Mahasiswa Jadi Freelancer ? Yuk, Atur Keuangan dengan Baik

Foto : The Seattle Times

Kuliah Sambil Bekerja

Zaman now banyak banget mahasiswa yang ingin mandiri dan mendapatkan penghasilan lebih dari uang jajan yang diberikan oleh orang tua. Anda bisa mencari pekerjaan sampingan sesuai dengan hobi yang bisa diasah menjadi kerja sampingan.

Misalkan Anda sangat menyukai menulis, maka Anda bisa menjadi seorang writer artikel atau membuat novel dan bisa juga bekerja menjadi seorang freelancer di sebuah perusahaan.
Permasalahan mahasiswa yang bekerja sampingan adalah mengatur keuangan mereka.
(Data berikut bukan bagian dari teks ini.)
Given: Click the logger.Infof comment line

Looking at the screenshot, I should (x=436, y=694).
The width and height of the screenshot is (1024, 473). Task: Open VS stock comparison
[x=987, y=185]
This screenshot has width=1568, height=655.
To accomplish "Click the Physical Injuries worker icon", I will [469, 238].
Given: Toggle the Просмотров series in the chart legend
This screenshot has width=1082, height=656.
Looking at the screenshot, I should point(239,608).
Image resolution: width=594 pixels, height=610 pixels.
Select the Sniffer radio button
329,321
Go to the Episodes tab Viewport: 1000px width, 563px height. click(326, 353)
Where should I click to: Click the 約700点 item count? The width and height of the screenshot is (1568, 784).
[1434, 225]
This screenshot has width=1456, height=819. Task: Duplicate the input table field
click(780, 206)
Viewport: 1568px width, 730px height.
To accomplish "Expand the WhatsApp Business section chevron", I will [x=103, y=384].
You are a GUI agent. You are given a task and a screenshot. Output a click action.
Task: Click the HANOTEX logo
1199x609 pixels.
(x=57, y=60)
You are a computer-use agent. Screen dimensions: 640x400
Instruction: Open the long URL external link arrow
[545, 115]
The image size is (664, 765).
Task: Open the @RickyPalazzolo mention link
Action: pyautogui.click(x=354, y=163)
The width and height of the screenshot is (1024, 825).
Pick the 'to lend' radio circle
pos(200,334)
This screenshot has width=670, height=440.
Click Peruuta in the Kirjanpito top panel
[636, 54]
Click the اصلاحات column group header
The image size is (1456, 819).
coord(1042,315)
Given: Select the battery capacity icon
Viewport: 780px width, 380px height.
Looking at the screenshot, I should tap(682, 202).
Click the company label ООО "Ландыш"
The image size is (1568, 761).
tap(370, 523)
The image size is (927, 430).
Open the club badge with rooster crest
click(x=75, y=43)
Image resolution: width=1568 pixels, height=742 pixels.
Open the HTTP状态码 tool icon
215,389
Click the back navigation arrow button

Banyak mahasiswa yang masih memiliki sifat boros karena kaum muda sekarang sangat menyukai hedon dan bahkan tidak terkontrol sehingga hasil kerja sampingan serasa gak ada hasilnya.

 

Memiliki Habit Keuangan yang Baik
Seringkali mahasiswa belum memiliki habit yang baik dalam mengatur keuangan. Gimana sih sebenarnya cara memiliki habit keuangan yang baik?
Langkah pertama yang bisa Anda lakukan adalah memahami atau mengenal gimana sih
kondisi keuangan kita.

Apalagi buat Anda seorang mahasiswa yang mungkin
masih dikasih uang jajan oleh orang tua dan masih bekerja sebagai freelance.
Langkah kedua adalah miliki mindset mandiri yang berarti jika uang habis, Anda tidak akan bisa minta kepada orang tua.

Masalah selain dari habit keuangan yang tidak jelas adalah sifat boros. Kenapa harus diubah? Ya jelas karena untuk keuangan masa depan Anda. Kalau hedon terus ga jelas dong masa depan kalian bakal gimana.

[Baca Juga: Langkah Awal untuk Mengatur Keuangan bagi Mahasiswa Kedokteran]
 

Nah, oleh karena itu, berikut ini cara mengatur keuangan untuk mahasiswa yang bekerja sebagai freelancer yang bisa Anda lakukan.
 

#1 Pisahkan Uang Tabungan

Cara mengatur keuangan untuk mahasiswa yang bekerja sebagai freelancer yang pertama adalah pisahkan uang tabungan.
Pada saat awal mendapatkan uang jajan atau pendapatan, Anda perlu langsung memisahkan uang untuk ditabung.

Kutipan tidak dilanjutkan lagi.